Work request
Your task is to print each entry exactly as written.

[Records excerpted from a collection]
****************************************

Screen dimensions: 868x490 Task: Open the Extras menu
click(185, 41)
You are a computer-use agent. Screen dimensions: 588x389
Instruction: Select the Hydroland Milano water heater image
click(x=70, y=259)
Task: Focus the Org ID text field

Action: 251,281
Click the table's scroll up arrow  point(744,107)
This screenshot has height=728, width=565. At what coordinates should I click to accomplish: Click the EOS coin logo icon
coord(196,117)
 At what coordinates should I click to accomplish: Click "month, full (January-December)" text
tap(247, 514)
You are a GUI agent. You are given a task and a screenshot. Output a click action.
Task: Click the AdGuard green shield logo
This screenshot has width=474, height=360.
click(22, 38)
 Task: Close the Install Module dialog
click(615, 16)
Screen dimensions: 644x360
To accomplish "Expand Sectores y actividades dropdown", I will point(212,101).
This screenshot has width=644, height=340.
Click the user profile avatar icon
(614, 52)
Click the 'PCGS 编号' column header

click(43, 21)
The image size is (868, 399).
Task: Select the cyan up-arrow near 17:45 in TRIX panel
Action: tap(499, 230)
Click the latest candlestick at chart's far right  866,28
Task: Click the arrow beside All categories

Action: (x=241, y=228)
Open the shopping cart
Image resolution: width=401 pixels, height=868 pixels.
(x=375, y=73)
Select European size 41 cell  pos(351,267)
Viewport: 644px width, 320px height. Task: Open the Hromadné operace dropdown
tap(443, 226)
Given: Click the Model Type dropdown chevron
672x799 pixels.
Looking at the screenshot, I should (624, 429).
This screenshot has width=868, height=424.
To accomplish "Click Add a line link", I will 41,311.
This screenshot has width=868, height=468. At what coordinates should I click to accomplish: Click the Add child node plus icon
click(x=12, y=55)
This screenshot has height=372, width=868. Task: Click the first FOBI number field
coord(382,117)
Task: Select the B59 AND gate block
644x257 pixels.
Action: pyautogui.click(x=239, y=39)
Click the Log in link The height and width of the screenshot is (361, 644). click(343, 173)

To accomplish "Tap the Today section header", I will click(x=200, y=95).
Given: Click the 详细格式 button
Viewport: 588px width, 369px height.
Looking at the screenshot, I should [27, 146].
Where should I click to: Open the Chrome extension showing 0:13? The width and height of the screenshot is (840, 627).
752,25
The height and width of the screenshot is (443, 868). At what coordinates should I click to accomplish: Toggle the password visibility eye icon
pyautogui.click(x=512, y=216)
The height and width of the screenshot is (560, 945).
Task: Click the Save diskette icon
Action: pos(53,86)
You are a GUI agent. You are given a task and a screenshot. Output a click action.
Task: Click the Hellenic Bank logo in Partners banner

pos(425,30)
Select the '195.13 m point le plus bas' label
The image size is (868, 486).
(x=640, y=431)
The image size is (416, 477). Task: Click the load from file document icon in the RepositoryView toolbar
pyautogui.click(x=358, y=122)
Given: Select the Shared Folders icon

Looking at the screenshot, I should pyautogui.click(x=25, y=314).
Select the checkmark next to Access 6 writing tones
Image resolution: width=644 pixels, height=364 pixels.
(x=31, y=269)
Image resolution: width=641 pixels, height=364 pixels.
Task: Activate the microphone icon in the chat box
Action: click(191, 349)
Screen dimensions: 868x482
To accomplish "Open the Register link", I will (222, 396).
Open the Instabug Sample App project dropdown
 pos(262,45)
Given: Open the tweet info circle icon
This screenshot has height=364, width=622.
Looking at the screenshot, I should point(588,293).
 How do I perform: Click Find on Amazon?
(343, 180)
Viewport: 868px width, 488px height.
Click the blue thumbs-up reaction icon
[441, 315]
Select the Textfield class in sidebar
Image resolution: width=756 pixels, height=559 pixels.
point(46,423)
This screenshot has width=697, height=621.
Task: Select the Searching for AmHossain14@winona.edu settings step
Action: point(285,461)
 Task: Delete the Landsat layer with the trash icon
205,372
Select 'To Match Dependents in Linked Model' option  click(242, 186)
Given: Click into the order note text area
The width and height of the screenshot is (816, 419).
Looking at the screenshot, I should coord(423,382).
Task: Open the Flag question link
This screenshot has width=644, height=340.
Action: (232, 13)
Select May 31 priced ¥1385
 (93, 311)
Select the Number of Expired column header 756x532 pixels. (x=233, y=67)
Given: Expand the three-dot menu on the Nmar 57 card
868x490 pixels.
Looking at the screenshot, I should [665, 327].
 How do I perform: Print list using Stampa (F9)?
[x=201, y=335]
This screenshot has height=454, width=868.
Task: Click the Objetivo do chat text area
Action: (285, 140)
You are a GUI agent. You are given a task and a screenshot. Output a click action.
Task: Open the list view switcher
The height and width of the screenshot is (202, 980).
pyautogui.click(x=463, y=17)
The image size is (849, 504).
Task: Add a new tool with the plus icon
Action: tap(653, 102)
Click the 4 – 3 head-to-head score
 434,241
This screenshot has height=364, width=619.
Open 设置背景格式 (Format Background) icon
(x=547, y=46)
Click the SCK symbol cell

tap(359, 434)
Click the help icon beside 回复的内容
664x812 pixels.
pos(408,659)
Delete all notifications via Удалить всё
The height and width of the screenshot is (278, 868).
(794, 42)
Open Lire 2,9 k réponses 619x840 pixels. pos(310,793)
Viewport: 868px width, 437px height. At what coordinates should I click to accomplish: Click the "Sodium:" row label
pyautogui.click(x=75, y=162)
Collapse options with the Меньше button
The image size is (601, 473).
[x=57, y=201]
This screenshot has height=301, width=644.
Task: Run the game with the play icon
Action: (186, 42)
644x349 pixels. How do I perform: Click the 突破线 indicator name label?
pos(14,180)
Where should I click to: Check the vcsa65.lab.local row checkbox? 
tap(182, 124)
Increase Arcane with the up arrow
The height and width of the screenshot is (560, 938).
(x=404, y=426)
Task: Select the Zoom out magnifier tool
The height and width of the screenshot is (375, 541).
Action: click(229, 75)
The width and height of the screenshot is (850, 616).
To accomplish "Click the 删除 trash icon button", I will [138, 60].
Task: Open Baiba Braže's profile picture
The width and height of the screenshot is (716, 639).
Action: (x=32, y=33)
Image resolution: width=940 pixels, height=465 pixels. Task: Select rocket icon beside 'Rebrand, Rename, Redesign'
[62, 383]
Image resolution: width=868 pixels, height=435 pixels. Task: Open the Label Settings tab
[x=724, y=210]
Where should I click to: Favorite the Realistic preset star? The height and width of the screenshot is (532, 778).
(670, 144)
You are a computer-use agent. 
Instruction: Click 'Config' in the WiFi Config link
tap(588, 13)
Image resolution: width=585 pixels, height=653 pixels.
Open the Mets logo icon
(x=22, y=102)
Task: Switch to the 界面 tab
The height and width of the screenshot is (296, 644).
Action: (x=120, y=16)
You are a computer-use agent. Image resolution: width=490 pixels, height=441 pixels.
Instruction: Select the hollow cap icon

****************************************

Exercise response
Screen dimensions: 868x490 Task: Open the Extras menu
click(185, 41)
You are a computer-use agent. Screen dimensions: 588x389
Instruction: Select the Hydroland Milano water heater image
click(x=70, y=259)
Task: Focus the Org ID text field

Action: 251,281
Click the table's scroll up arrow  point(744,107)
This screenshot has height=728, width=565. At what coordinates should I click to accomplish: Click the EOS coin logo icon
coord(196,117)
 At what coordinates should I click to accomplish: Click "month, full (January-December)" text
tap(247, 514)
You are a GUI agent. You are given a task and a screenshot. Output a click action.
Task: Click the AdGuard green shield logo
This screenshot has width=474, height=360.
click(22, 38)
 Task: Close the Install Module dialog
click(615, 16)
Screen dimensions: 644x360
To accomplish "Expand Sectores y actividades dropdown", I will point(212,101).
This screenshot has width=644, height=340.
Click the user profile avatar icon
(614, 52)
Click the 'PCGS 编号' column header

click(43, 21)
The image size is (868, 399).
Task: Select the cyan up-arrow near 17:45 in TRIX panel
Action: tap(499, 230)
Click the latest candlestick at chart's far right  866,28
Task: Click the arrow beside All categories

Action: (x=241, y=228)
Open the shopping cart
Image resolution: width=401 pixels, height=868 pixels.
(x=375, y=73)
Select European size 41 cell  pos(351,267)
Viewport: 644px width, 320px height. Task: Open the Hromadné operace dropdown
tap(443, 226)
Given: Click the Model Type dropdown chevron
672x799 pixels.
Looking at the screenshot, I should (624, 429).
This screenshot has width=868, height=424.
To accomplish "Click Add a line link", I will 41,311.
This screenshot has width=868, height=468. At what coordinates should I click to accomplish: Click the Add child node plus icon
click(x=12, y=55)
This screenshot has height=372, width=868. Task: Click the first FOBI number field
coord(382,117)
Task: Select the B59 AND gate block
644x257 pixels.
Action: pyautogui.click(x=239, y=39)
Click the Log in link The height and width of the screenshot is (361, 644). click(343, 173)

To accomplish "Tap the Today section header", I will click(x=200, y=95).
Given: Click the 详细格式 button
Viewport: 588px width, 369px height.
Looking at the screenshot, I should [27, 146].
Where should I click to: Open the Chrome extension showing 0:13? The width and height of the screenshot is (840, 627).
752,25
The height and width of the screenshot is (443, 868). At what coordinates should I click to accomplish: Toggle the password visibility eye icon
pyautogui.click(x=512, y=216)
The height and width of the screenshot is (560, 945).
Task: Click the Save diskette icon
Action: pos(53,86)
You are a GUI agent. You are given a task and a screenshot. Output a click action.
Task: Click the Hellenic Bank logo in Partners banner

pos(425,30)
Select the '195.13 m point le plus bas' label
The image size is (868, 486).
(x=640, y=431)
The image size is (416, 477). Task: Click the load from file document icon in the RepositoryView toolbar
pyautogui.click(x=358, y=122)
Given: Select the Shared Folders icon

Looking at the screenshot, I should pyautogui.click(x=25, y=314).
Select the checkmark next to Access 6 writing tones
Image resolution: width=644 pixels, height=364 pixels.
(x=31, y=269)
Image resolution: width=641 pixels, height=364 pixels.
Task: Activate the microphone icon in the chat box
Action: click(191, 349)
Screen dimensions: 868x482
To accomplish "Open the Register link", I will (222, 396).
Open the Instabug Sample App project dropdown
 pos(262,45)
Given: Open the tweet info circle icon
This screenshot has height=364, width=622.
Looking at the screenshot, I should point(588,293).
 How do I perform: Click Find on Amazon?
(343, 180)
Viewport: 868px width, 488px height.
Click the blue thumbs-up reaction icon
[441, 315]
Select the Textfield class in sidebar
Image resolution: width=756 pixels, height=559 pixels.
point(46,423)
This screenshot has width=697, height=621.
Task: Select the Searching for AmHossain14@winona.edu settings step
Action: point(285,461)
 Task: Delete the Landsat layer with the trash icon
205,372
Select 'To Match Dependents in Linked Model' option  click(242, 186)
Given: Click into the order note text area
The width and height of the screenshot is (816, 419).
Looking at the screenshot, I should coord(423,382).
Task: Open the Flag question link
This screenshot has width=644, height=340.
Action: (232, 13)
Select May 31 priced ¥1385
 (93, 311)
Select the Number of Expired column header 756x532 pixels. (x=233, y=67)
Given: Expand the three-dot menu on the Nmar 57 card
868x490 pixels.
Looking at the screenshot, I should [665, 327].
 How do I perform: Print list using Stampa (F9)?
[x=201, y=335]
This screenshot has height=454, width=868.
Task: Click the Objetivo do chat text area
Action: (285, 140)
You are a GUI agent. You are given a task and a screenshot. Output a click action.
Task: Open the list view switcher
The height and width of the screenshot is (202, 980).
pyautogui.click(x=463, y=17)
The image size is (849, 504).
Task: Add a new tool with the plus icon
Action: tap(653, 102)
Click the 4 – 3 head-to-head score
 434,241
This screenshot has height=364, width=619.
Open 设置背景格式 (Format Background) icon
(x=547, y=46)
Click the SCK symbol cell

tap(359, 434)
Click the help icon beside 回复的内容
664x812 pixels.
pos(408,659)
Delete all notifications via Удалить всё
The height and width of the screenshot is (278, 868).
(794, 42)
Open Lire 2,9 k réponses 619x840 pixels. pos(310,793)
Viewport: 868px width, 437px height. At what coordinates should I click to accomplish: Click the "Sodium:" row label
pyautogui.click(x=75, y=162)
Collapse options with the Меньше button
The image size is (601, 473).
[x=57, y=201]
This screenshot has height=301, width=644.
Task: Run the game with the play icon
Action: (186, 42)
644x349 pixels. How do I perform: Click the 突破线 indicator name label?
pos(14,180)
Where should I click to: Check the vcsa65.lab.local row checkbox? 
tap(182, 124)
Increase Arcane with the up arrow
The height and width of the screenshot is (560, 938).
(x=404, y=426)
Task: Select the Zoom out magnifier tool
The height and width of the screenshot is (375, 541).
Action: click(229, 75)
The width and height of the screenshot is (850, 616).
To accomplish "Click the 删除 trash icon button", I will [138, 60].
Task: Open Baiba Braže's profile picture
The width and height of the screenshot is (716, 639).
Action: (x=32, y=33)
Image resolution: width=940 pixels, height=465 pixels. Task: Select rocket icon beside 'Rebrand, Rename, Redesign'
[62, 383]
Image resolution: width=868 pixels, height=435 pixels. Task: Open the Label Settings tab
[x=724, y=210]
Where should I click to: Favorite the Realistic preset star? The height and width of the screenshot is (532, 778).
(670, 144)
You are a computer-use agent. 
Instruction: Click 'Config' in the WiFi Config link
tap(588, 13)
Image resolution: width=585 pixels, height=653 pixels.
Open the Mets logo icon
(x=22, y=102)
Task: Switch to the 界面 tab
The height and width of the screenshot is (296, 644).
Action: (x=120, y=16)
You are a computer-use agent. Image resolution: width=490 pixels, height=441 pixels.
Instruction: Select the hollow cap icon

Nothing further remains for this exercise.